The final result we want to achieve is to extend the function of Scalica so that it can automatically match two users for a dinner date.
In general the project could be divided into three subsections:
- Requesting and storing user input
- Analyzing user input and generating a matching rank
- Presenting matching information to user
Firstly, we will want to augment the functionality in Scalica. We would like to ask the users some questions. There are 20 rating questions such as “Do you like spicy food?” “Do you like French food?” each question with a scale from 1 to 5 (1: dislike – 5: Like a lot). The service randomly chooses 3 questions, and ask the user to indicate their preference. These data will be stored in a table with userID as the primary key, and each column representing a question storing the rating value. All these data are considered to be private data. So we will also have to restrict the viewing or changing of them to unauthorized users. For example, some pervert who is trying to setup a date for himself and another person he fancies will not be able to do that.

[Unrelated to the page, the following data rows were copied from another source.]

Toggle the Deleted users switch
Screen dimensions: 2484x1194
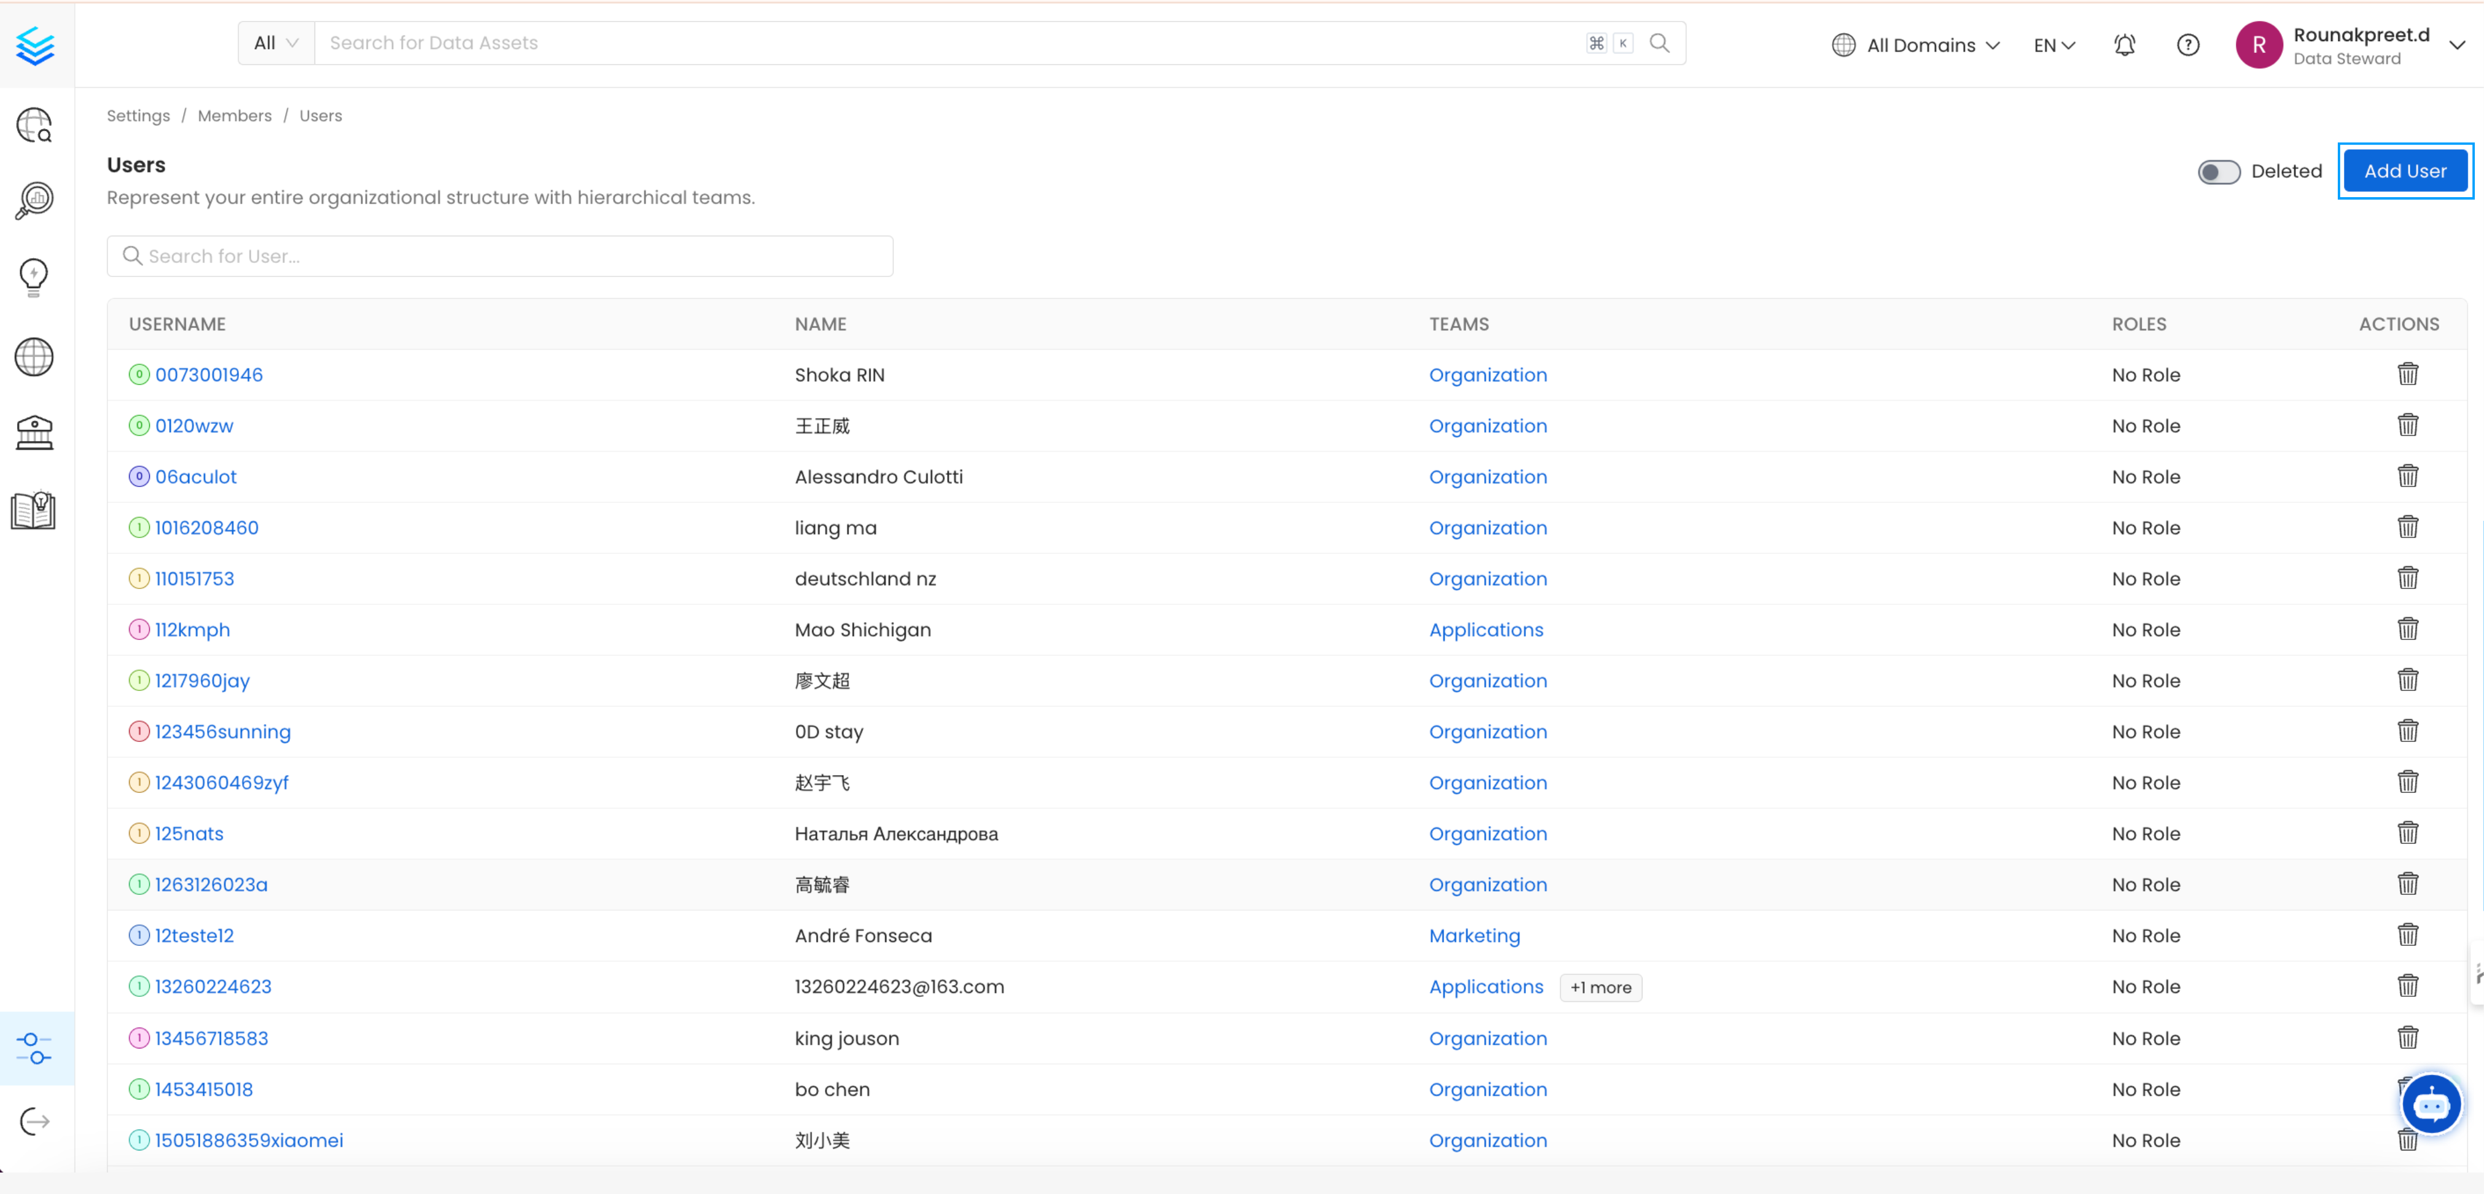[x=2219, y=171]
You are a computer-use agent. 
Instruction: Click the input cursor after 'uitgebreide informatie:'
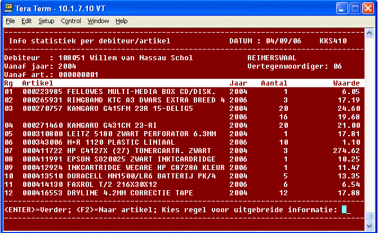(x=345, y=210)
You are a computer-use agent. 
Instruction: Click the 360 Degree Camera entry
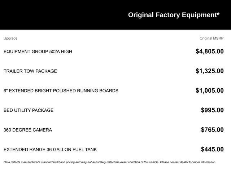28,130
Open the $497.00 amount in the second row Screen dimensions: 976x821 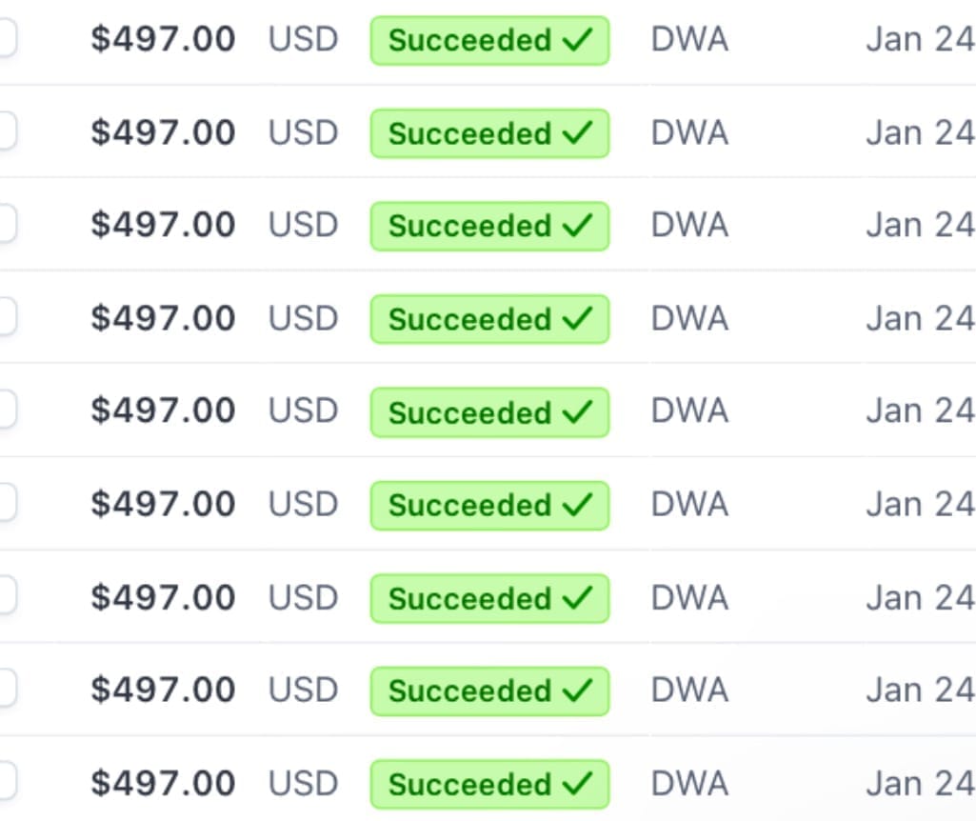click(163, 132)
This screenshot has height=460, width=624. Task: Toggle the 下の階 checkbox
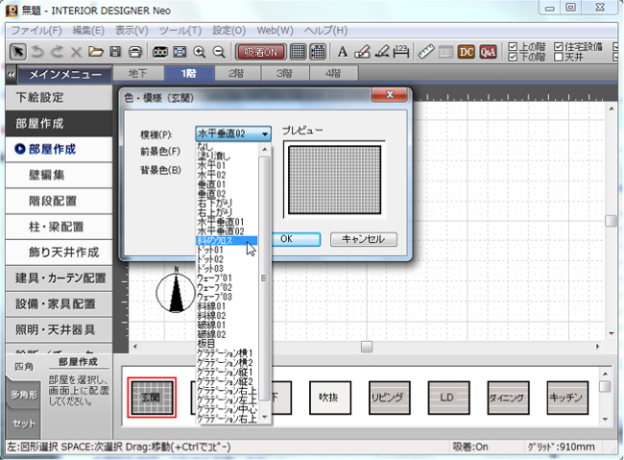point(513,57)
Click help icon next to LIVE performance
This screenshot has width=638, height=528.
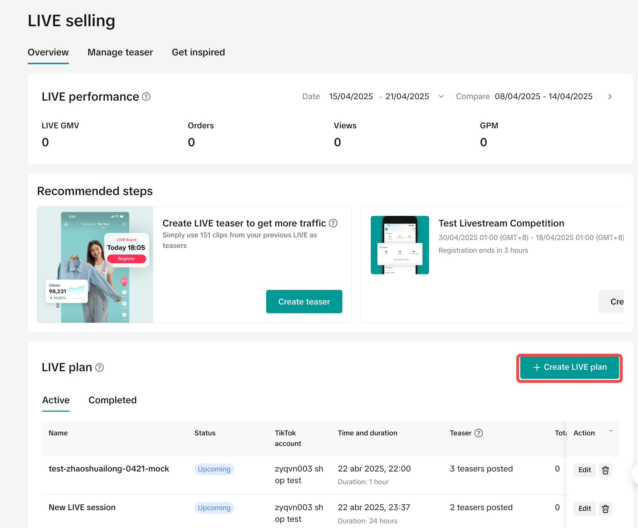point(146,97)
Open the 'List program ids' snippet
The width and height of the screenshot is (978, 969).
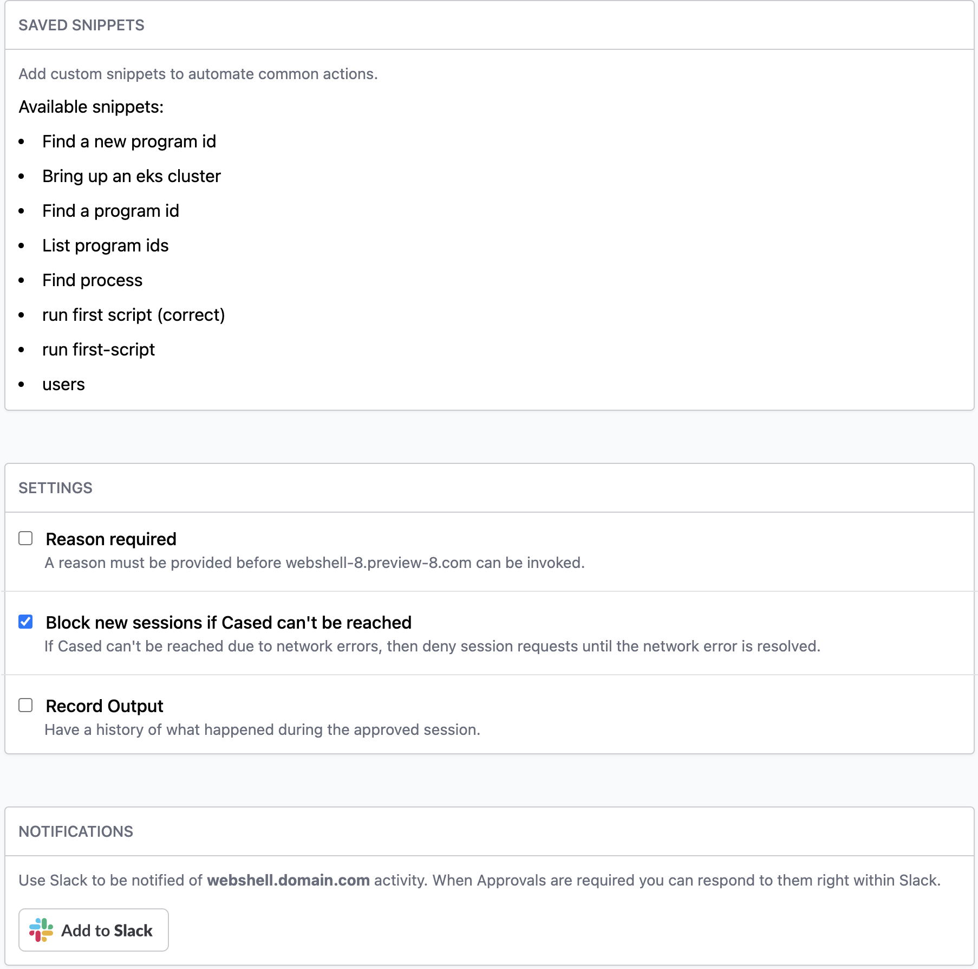pos(106,246)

A is responsible for this part (augmenting Scalica (and its data models) to store additional info), and he would like to use either Java or Python and Django for this part. More on database design: to make the database scalable, we will use horizontal partitioning to partition the user info data. Even though we only get one physical node for database, we will create some logical shards so that it will be easy when the amount of data grow and we need to redistribute them across different physical nodes. Each time a new entry is created, its ID will contain an identifier marking the logical shard which it’s in.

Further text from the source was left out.